I believe in dropping a check on the staples (shoes, coats, denim, etc.), but when it comes to everything else, there is no logical reason why you should spend $60 on a crop top, especially if you’re a budgeting college girl. If you hunt hard enough, you can find whatever your wardrobe needs within your budget. Thrifting is also a smart way to snag some great pieces for a low price. Another way to save your money is to opt for cheaper options when eating out. Some amazing and relatively cheap places to eat on the Hill are Bento-Ria, Cheba Hut, Smelly Deli, Illegal Pete’s, and Sushi Hana on the Hill (during happy hour). Try to be mindful of how the prices compare at different restaurants and choose those that are a little more budget-friendly. As much as I love a good meal, I know it’s not sustainable for me to choose a five-star restaurant every time I eat out.
5. Change your fate!
If you try with all of your might to save money and be a smart spender and the lifestyle still isn’t cutting it for you, a job might be in the cards for you. Whether it’s on-campus, off-campus, or a nannying gig, there are plenty of job opportunities in Boulder if you go out and look for them. If you’re lost on where and how to find a job for you, the CU Student Employment website is a great place to start. It has page after page of listings for on-campus, off-campus, and work-study jobs that are hiring. This is so convenient because it’s all in one place ad you know that all of these listings are close by and understanding of a student’s schedule.
Another great website to consider during your job search is Indeed. Once you make a profile and upload your resume, skills, and experience, Indeed links you to hundreds of job listings in your area and allows you to apply online. If all else fails, you can walk around the Hill, 28th Street or Pearl Street and ask around to see what shops or restaurants are accepting applications.
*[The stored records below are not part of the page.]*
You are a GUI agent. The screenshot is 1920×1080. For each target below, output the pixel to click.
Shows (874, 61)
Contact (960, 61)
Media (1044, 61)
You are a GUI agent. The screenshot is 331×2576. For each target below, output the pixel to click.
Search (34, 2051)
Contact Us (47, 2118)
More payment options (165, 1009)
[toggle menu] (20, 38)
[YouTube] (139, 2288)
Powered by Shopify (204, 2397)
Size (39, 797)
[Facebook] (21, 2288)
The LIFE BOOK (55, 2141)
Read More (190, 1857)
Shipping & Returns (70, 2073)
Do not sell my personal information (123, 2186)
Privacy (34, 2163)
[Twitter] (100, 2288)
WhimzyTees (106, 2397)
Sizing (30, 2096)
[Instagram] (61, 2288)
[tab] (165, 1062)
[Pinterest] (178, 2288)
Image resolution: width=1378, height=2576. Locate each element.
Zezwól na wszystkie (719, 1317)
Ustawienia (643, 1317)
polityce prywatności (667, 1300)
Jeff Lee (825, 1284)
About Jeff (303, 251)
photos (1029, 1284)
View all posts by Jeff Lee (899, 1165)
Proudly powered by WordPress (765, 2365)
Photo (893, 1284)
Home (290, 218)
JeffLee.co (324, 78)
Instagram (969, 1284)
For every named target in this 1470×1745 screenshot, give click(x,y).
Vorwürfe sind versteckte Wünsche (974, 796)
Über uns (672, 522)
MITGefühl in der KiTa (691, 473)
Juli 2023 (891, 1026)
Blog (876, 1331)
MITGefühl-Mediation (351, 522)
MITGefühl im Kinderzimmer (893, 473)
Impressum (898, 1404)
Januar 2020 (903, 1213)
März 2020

Many business owners actually prefer an in-person applicant because they can meet their candidate and put a face to their name. It creates a great first impression. Remember not to fret if you can’t find a job or simply have no time for one. We are here at CU to be students, so our studies and sometimes our social lives should really come first. I personally don’t have a job and I’m getting by just fine on my small allowance.
I think I speak for a lot of students everywhere when I say that college brings on a whole new degree of broke. Everyone has their own financial needs and preferences, but that doesn’t mean that it’s not a little rough for us all. This being said, at the end of the day, I would take having literally zero money in my bank before I would rethink my decision to go to Boulder. This is such an exciting chapter of my life and if it means I have to give up my daily cup of coffee, so be it. If I’m going to be broke, at least I’ll be broke and a Buff.